What you have to do:
Every record, from first to last, should be retyped word for word.

Input records:
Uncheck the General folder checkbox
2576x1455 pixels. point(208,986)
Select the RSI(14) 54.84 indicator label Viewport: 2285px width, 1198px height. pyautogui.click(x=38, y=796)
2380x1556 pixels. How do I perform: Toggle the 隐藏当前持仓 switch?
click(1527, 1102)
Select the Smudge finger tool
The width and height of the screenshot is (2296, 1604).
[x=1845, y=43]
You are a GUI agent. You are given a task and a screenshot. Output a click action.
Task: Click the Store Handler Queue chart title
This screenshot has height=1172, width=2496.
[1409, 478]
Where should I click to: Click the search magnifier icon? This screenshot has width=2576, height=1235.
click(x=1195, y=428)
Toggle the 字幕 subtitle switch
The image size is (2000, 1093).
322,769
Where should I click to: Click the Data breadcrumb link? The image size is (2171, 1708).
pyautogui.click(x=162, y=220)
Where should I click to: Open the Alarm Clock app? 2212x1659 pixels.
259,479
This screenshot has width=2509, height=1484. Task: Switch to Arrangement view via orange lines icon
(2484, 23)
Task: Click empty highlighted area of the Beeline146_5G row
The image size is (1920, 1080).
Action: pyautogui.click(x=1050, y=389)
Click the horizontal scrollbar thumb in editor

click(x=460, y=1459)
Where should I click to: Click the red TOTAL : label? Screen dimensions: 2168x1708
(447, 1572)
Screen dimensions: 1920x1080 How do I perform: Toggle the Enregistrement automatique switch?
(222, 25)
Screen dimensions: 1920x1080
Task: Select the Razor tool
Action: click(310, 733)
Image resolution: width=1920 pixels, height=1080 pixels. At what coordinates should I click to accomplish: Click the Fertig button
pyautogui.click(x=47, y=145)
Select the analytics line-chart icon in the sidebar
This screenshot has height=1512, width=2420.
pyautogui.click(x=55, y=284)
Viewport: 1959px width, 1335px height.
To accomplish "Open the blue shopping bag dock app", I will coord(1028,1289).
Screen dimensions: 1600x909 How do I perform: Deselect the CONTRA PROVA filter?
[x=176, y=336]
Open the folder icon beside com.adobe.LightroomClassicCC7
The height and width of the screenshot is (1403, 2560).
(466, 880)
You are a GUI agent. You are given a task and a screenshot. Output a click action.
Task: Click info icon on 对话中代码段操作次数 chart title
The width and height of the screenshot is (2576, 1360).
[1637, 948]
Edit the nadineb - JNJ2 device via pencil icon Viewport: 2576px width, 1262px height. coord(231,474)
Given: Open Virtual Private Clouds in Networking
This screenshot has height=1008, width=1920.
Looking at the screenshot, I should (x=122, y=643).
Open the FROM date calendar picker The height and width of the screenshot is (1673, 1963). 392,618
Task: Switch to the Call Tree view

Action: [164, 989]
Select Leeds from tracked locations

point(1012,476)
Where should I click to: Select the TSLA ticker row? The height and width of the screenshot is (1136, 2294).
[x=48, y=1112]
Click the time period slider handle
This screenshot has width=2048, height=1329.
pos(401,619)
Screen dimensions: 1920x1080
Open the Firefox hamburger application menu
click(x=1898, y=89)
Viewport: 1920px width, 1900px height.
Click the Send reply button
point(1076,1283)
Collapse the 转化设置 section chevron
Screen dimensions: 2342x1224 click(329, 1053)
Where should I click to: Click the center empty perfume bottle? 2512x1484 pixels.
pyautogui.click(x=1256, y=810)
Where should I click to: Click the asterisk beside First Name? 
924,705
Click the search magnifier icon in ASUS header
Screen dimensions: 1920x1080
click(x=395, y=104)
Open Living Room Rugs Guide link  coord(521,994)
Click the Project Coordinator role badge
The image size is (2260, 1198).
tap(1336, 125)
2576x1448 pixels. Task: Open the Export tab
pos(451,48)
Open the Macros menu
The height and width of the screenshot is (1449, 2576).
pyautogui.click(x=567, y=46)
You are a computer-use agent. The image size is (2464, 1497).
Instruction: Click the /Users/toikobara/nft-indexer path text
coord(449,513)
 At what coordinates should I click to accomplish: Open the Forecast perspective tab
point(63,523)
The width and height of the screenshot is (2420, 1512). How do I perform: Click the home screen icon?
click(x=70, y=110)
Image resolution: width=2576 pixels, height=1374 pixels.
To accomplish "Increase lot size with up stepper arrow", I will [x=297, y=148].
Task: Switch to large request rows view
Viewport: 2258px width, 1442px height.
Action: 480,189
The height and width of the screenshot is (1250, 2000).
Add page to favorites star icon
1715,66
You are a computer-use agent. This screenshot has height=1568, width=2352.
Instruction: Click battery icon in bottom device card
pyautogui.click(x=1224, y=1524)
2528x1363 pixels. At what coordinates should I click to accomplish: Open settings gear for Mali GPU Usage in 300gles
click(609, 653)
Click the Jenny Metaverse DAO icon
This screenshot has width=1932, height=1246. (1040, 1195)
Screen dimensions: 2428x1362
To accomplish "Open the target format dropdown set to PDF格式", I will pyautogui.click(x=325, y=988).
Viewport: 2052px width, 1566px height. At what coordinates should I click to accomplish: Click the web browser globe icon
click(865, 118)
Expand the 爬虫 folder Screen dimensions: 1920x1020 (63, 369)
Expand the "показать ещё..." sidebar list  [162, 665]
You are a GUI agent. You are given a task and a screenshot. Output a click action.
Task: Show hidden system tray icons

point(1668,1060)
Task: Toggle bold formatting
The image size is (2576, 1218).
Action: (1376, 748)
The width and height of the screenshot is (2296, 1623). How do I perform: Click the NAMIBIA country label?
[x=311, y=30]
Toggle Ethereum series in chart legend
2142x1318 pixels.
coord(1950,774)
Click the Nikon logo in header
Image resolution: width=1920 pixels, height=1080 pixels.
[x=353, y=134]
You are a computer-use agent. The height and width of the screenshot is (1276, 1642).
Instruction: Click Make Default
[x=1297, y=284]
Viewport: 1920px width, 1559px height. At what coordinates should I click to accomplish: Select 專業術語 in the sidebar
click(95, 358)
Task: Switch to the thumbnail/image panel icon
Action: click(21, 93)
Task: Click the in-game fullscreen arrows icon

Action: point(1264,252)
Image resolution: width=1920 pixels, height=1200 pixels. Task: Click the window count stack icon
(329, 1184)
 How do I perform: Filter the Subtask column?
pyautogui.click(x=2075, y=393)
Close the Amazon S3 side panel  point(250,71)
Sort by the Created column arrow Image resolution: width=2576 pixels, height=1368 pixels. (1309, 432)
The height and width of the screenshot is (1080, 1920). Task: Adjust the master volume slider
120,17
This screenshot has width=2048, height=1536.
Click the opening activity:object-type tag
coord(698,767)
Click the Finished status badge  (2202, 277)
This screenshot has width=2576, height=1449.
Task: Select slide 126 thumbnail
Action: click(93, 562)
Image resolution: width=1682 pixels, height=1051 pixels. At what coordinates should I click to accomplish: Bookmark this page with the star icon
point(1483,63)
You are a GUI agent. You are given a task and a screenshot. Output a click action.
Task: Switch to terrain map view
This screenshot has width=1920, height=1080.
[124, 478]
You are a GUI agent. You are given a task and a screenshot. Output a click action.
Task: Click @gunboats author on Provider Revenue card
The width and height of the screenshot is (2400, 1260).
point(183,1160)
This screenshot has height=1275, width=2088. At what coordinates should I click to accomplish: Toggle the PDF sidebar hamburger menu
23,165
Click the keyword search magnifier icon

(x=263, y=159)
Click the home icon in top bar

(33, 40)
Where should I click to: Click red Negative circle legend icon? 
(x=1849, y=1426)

Solution to this problem:
Uncheck the General folder checkbox
2576x1455 pixels. point(208,986)
Select the RSI(14) 54.84 indicator label Viewport: 2285px width, 1198px height. pyautogui.click(x=38, y=796)
2380x1556 pixels. How do I perform: Toggle the 隐藏当前持仓 switch?
click(1527, 1102)
Select the Smudge finger tool
The width and height of the screenshot is (2296, 1604).
[x=1845, y=43]
You are a GUI agent. You are given a task and a screenshot. Output a click action.
Task: Click the Store Handler Queue chart title
This screenshot has height=1172, width=2496.
[1409, 478]
Where should I click to: Click the search magnifier icon? This screenshot has width=2576, height=1235.
click(x=1195, y=428)
Toggle the 字幕 subtitle switch
The image size is (2000, 1093).
322,769
Where should I click to: Click the Data breadcrumb link? The image size is (2171, 1708).
pyautogui.click(x=162, y=220)
Where should I click to: Open the Alarm Clock app? 2212x1659 pixels.
259,479
This screenshot has width=2509, height=1484. Task: Switch to Arrangement view via orange lines icon
(2484, 23)
Task: Click empty highlighted area of the Beeline146_5G row
The image size is (1920, 1080).
Action: pyautogui.click(x=1050, y=389)
Click the horizontal scrollbar thumb in editor

click(x=460, y=1459)
Where should I click to: Click the red TOTAL : label? Screen dimensions: 2168x1708
(447, 1572)
Screen dimensions: 1920x1080 How do I perform: Toggle the Enregistrement automatique switch?
(222, 25)
Screen dimensions: 1920x1080
Task: Select the Razor tool
Action: click(310, 733)
Image resolution: width=1920 pixels, height=1080 pixels. At what coordinates should I click to accomplish: Click the Fertig button
pyautogui.click(x=47, y=145)
Select the analytics line-chart icon in the sidebar
This screenshot has height=1512, width=2420.
pyautogui.click(x=55, y=284)
Viewport: 1959px width, 1335px height.
To accomplish "Open the blue shopping bag dock app", I will coord(1028,1289).
Screen dimensions: 1600x909 How do I perform: Deselect the CONTRA PROVA filter?
[x=176, y=336]
Open the folder icon beside com.adobe.LightroomClassicCC7
The height and width of the screenshot is (1403, 2560).
(466, 880)
You are a GUI agent. You are given a task and a screenshot. Output a click action.
Task: Click info icon on 对话中代码段操作次数 chart title
The width and height of the screenshot is (2576, 1360).
[1637, 948]
Edit the nadineb - JNJ2 device via pencil icon Viewport: 2576px width, 1262px height. coord(231,474)
Given: Open Virtual Private Clouds in Networking
This screenshot has height=1008, width=1920.
Looking at the screenshot, I should (x=122, y=643).
Open the FROM date calendar picker The height and width of the screenshot is (1673, 1963). 392,618
Task: Switch to the Call Tree view

Action: [164, 989]
Select Leeds from tracked locations

point(1012,476)
Where should I click to: Select the TSLA ticker row? The height and width of the screenshot is (1136, 2294).
[x=48, y=1112]
Click the time period slider handle
This screenshot has width=2048, height=1329.
pos(401,619)
Screen dimensions: 1920x1080
Open the Firefox hamburger application menu
click(x=1898, y=89)
Viewport: 1920px width, 1900px height.
Click the Send reply button
point(1076,1283)
Collapse the 转化设置 section chevron
Screen dimensions: 2342x1224 click(329, 1053)
Where should I click to: Click the center empty perfume bottle? 2512x1484 pixels.
pyautogui.click(x=1256, y=810)
Where should I click to: Click the asterisk beside First Name? 
924,705
Click the search magnifier icon in ASUS header
Screen dimensions: 1920x1080
click(x=395, y=104)
Open Living Room Rugs Guide link  coord(521,994)
Click the Project Coordinator role badge
The image size is (2260, 1198).
tap(1336, 125)
2576x1448 pixels. Task: Open the Export tab
pos(451,48)
Open the Macros menu
The height and width of the screenshot is (1449, 2576).
pyautogui.click(x=567, y=46)
You are a computer-use agent. The image size is (2464, 1497).
Instruction: Click the /Users/toikobara/nft-indexer path text
coord(449,513)
 At what coordinates should I click to accomplish: Open the Forecast perspective tab
point(63,523)
The width and height of the screenshot is (2420, 1512). How do I perform: Click the home screen icon?
click(x=70, y=110)
Image resolution: width=2576 pixels, height=1374 pixels.
To accomplish "Increase lot size with up stepper arrow", I will [x=297, y=148].
Task: Switch to large request rows view
Viewport: 2258px width, 1442px height.
Action: 480,189
The height and width of the screenshot is (1250, 2000).
Add page to favorites star icon
1715,66
You are a computer-use agent. This screenshot has height=1568, width=2352.
Instruction: Click battery icon in bottom device card
pyautogui.click(x=1224, y=1524)
2528x1363 pixels. At what coordinates should I click to accomplish: Open settings gear for Mali GPU Usage in 300gles
click(609, 653)
Click the Jenny Metaverse DAO icon
This screenshot has width=1932, height=1246. (1040, 1195)
Screen dimensions: 2428x1362
To accomplish "Open the target format dropdown set to PDF格式", I will pyautogui.click(x=325, y=988).
Viewport: 2052px width, 1566px height. At what coordinates should I click to accomplish: Click the web browser globe icon
click(865, 118)
Expand the 爬虫 folder Screen dimensions: 1920x1020 (63, 369)
Expand the "показать ещё..." sidebar list  [162, 665]
You are a GUI agent. You are given a task and a screenshot. Output a click action.
Task: Show hidden system tray icons

point(1668,1060)
Task: Toggle bold formatting
The image size is (2576, 1218).
Action: (1376, 748)
The width and height of the screenshot is (2296, 1623). How do I perform: Click the NAMIBIA country label?
[x=311, y=30]
Toggle Ethereum series in chart legend
2142x1318 pixels.
coord(1950,774)
Click the Nikon logo in header
Image resolution: width=1920 pixels, height=1080 pixels.
[x=353, y=134]
You are a computer-use agent. The height and width of the screenshot is (1276, 1642).
Instruction: Click Make Default
[x=1297, y=284]
Viewport: 1920px width, 1559px height. At what coordinates should I click to accomplish: Select 專業術語 in the sidebar
click(95, 358)
Task: Switch to the thumbnail/image panel icon
Action: click(21, 93)
Task: Click the in-game fullscreen arrows icon

Action: point(1264,252)
Image resolution: width=1920 pixels, height=1200 pixels. Task: Click the window count stack icon
(329, 1184)
 How do I perform: Filter the Subtask column?
pyautogui.click(x=2075, y=393)
Close the Amazon S3 side panel  point(250,71)
Sort by the Created column arrow Image resolution: width=2576 pixels, height=1368 pixels. (1309, 432)
The height and width of the screenshot is (1080, 1920). Task: Adjust the master volume slider
120,17
This screenshot has width=2048, height=1536.
Click the opening activity:object-type tag
coord(698,767)
Click the Finished status badge  (2202, 277)
This screenshot has width=2576, height=1449.
Task: Select slide 126 thumbnail
Action: click(93, 562)
Image resolution: width=1682 pixels, height=1051 pixels. At what coordinates should I click to accomplish: Bookmark this page with the star icon
point(1483,63)
You are a GUI agent. You are given a task and a screenshot. Output a click action.
Task: Switch to terrain map view
This screenshot has width=1920, height=1080.
[124, 478]
You are a GUI agent. You are given a task and a screenshot. Output a click action.
Task: Click @gunboats author on Provider Revenue card
The width and height of the screenshot is (2400, 1260).
point(183,1160)
This screenshot has height=1275, width=2088. At what coordinates should I click to accomplish: Toggle the PDF sidebar hamburger menu
23,165
Click the keyword search magnifier icon

(x=263, y=159)
Click the home icon in top bar

(33, 40)
Where should I click to: Click red Negative circle legend icon? 
(x=1849, y=1426)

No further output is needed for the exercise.